Conn. Gen. Stat. § 52-352 (Property exempt from attachment and execution) was repealed, per the Connecticut General Statutes current through the 2019 First Regular Session. Liberally construed, plaintiff's claim on this point could be understood as referring to Conn. Gen. Stat. § 52-352(a)-(b), which both remain current law.
CONCLUSION
For the reasons set forth above, it appears that the complaints do not allege plausible grounds for the exercise of federal jurisdiction or for relief. But the Court shall permit Moran by October 14, 2019, to file a response to this order to show cause if he disagrees with the Court's analysis and/or to file an amended complaint if he believes that he can allege additional facts that address the Court's concerns stated in this ruling.

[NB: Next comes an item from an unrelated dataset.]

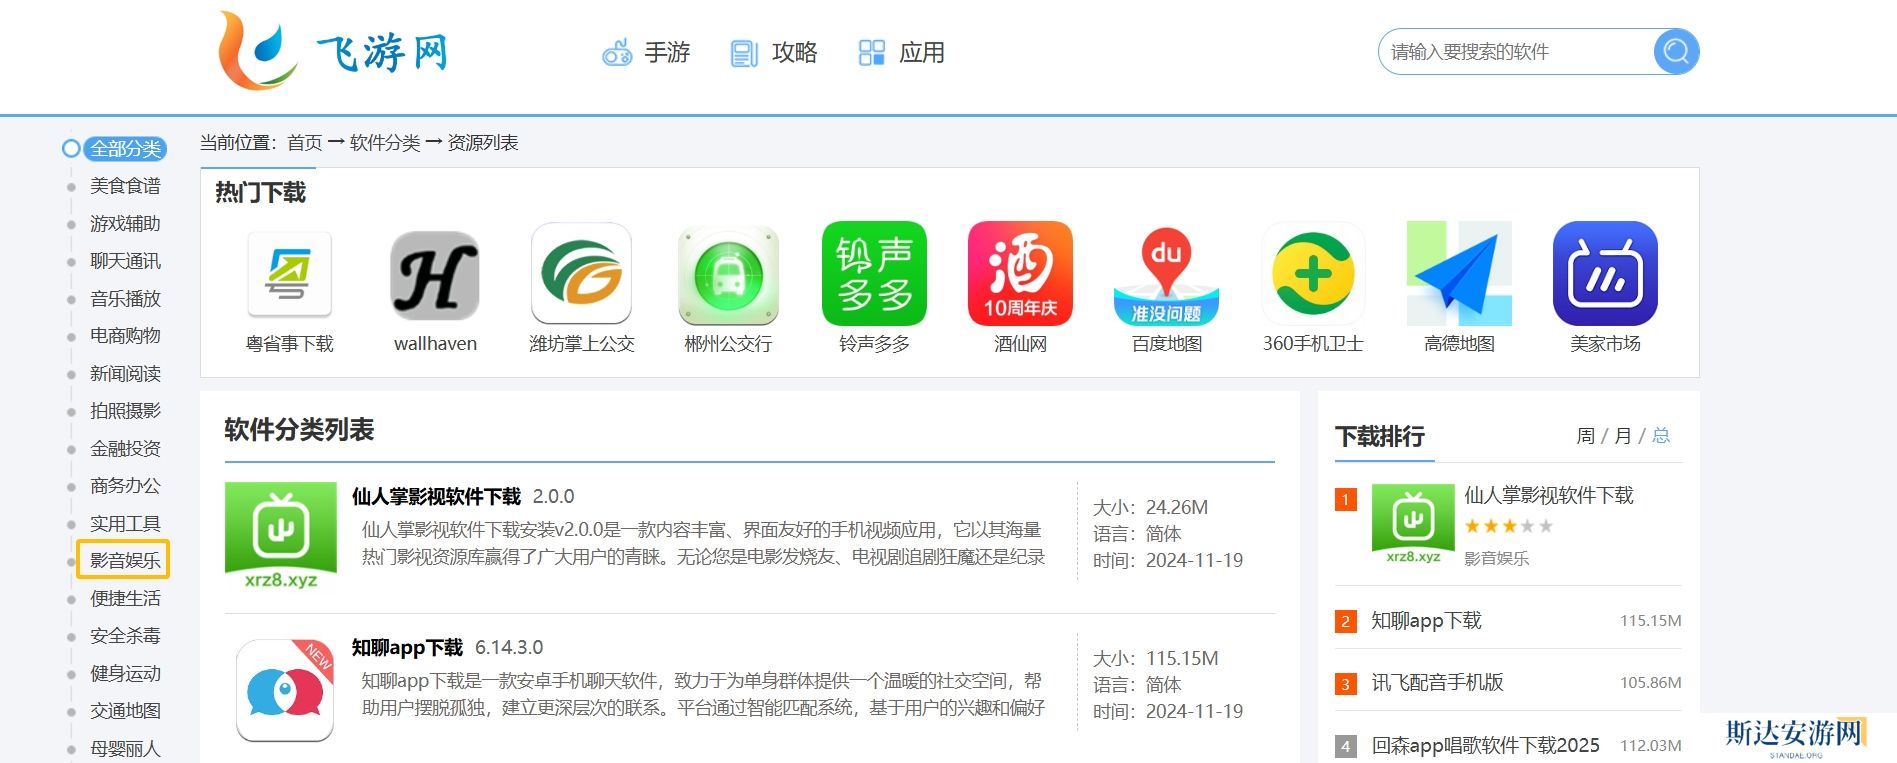Screen dimensions: 1897x763
Task: Switch download ranking to 月
Action: (x=1622, y=436)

If Moran chooses to file an amended complaint, it must comply with Federal Rules of Civil Procedure 8(a) and 10(b), shall use numbered paragraphs to set out a short and plain description of Moran's claims to relief, and to promote clarity, shall separate each cause of action or claim to relief into a separate count. Any amended complaint should recount facts in chronological order and be free from irrelevant information. Any amended complaint shall clearly state in its caption which entities and/or persons are plaintiffs and defendants.
It is so ordered.
Dated at New Haven this 23rd day of September 2019.